Prof. Erdoğan Türkiye ekonomisi değerlendirmesinde ise, Tüketici Güven Endeksinin sıkıntılı bir seyir izlediğini belirterek, ihracat ve sanayi üretiminde dikkat çeken düzeyde canlanma olduğunu kaydetti. Sanayi ve ihracattaki canlanmanın iki ana faktöründen birinin iç piyasada özellikle reel sektöre yönelik ikinci çeyrekte yapılan desteklemeler ve kredi faizlerindeki kolaylaştırmaların etkili olduğuna dikkat çekerek, şunları söyledi; “Aynı zamanda da üçüncü çeyreğe başlarken, dövizdeki hızlı yükselmelerin etkisiyle ihracatçının canlanmasının etkisi olduğunu düşünüyorum. Sanayi ve ihracat bu şekilde canlanıyor.

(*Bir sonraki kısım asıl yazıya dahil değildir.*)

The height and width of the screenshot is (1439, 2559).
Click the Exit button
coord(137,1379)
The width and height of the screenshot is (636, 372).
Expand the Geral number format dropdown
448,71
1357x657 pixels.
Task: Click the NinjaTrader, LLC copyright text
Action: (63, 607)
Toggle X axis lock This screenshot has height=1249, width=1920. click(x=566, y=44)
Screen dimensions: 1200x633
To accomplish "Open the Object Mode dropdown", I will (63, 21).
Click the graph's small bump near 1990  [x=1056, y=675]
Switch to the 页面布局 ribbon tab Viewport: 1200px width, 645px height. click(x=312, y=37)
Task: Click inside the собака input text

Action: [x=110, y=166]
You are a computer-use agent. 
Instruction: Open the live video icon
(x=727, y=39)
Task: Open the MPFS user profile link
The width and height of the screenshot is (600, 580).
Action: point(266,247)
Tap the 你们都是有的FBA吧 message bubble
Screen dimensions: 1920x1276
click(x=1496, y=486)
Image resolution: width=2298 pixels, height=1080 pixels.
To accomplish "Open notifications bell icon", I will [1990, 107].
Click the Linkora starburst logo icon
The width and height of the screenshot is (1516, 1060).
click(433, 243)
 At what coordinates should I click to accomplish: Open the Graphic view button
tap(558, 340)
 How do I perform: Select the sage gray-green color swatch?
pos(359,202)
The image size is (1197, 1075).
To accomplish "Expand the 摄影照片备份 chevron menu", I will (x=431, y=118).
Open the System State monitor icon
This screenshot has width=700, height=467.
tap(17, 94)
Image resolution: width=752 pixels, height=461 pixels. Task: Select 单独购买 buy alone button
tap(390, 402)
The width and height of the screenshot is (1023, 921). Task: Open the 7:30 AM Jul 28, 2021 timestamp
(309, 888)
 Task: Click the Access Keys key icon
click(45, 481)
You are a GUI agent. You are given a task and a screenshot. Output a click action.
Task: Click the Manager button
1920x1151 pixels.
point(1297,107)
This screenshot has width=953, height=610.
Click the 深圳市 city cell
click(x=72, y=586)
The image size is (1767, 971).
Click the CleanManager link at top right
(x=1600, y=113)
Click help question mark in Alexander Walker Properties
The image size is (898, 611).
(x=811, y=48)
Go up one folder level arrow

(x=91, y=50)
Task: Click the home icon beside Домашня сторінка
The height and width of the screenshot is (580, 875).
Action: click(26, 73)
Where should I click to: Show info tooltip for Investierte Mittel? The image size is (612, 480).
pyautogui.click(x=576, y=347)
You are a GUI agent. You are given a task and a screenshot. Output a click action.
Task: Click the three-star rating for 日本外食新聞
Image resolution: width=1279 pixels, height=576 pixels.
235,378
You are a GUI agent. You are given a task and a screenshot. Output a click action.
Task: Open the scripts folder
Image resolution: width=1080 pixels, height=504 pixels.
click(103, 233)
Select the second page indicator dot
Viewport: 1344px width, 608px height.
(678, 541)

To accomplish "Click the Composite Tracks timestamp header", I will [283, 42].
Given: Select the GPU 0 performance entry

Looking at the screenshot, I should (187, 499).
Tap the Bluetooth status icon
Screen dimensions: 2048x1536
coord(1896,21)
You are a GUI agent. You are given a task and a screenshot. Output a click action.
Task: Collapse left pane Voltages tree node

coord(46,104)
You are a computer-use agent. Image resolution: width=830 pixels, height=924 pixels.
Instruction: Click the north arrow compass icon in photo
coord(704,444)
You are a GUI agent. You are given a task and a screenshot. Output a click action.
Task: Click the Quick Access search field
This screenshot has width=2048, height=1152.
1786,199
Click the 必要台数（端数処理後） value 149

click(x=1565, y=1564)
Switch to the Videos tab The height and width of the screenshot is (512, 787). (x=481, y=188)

Fakat bu süreçte hem küresel enflasyonda yıllık yüzde 6’lık döviz bazındaki artış hem de TL’ye karşı dövizin değerlenmesi iç piyasadaki enflasyona tetikledi. Bu da yıllık bazda mal ve hizmet fiyatlarını yüzde 50’nin üzerine çıkardı. Bu durum ise tüketicinin güveninin daraltacak şekilde sıkıntılarını arttırmış durumda. Ki Tüketici Güven Endeksi’de bu anlamda strese işaret ediyor… İç piyasadaki canlanmayı sağlayan faktör bütçede ciddi açık vererek bir anlamda halkı rahat tuttuk. Ve pandemi etkilerine karşı bir nebze ilaç olmuş oldu. Fakat bu sürdürülebilir değil. Kamu bu tip büyük açıkları verebilir ama ekonominin toparlanmasıyla bunun kurtarılabileceğine inanılır. Eğer o toparlanma gelmez ve cari açık ile bütçe açığı birlikte seyreden konuma gelirse yabancı yatırımcının da sıcak bakmadığı bir atmosfer oluşur ve o zaman ekonomide çöküş kaçınılmaz olabilir. Bu anlamda bir endişemiz oluşuyor.”

 

Erdoğan’ın sunumundan sonra toplantının 9’uncu gündem maddesi olan şube başkanları, meslek komite başkanları ve meclis üyelerinin sektörel ve bölgesel görüş ve önerileri gündemiyle devam etti. Burada Gemi Brokerleri Derneği Semih Dinçel, söz alarak navlun piyasalarıyla ilgili verileri paylaştı.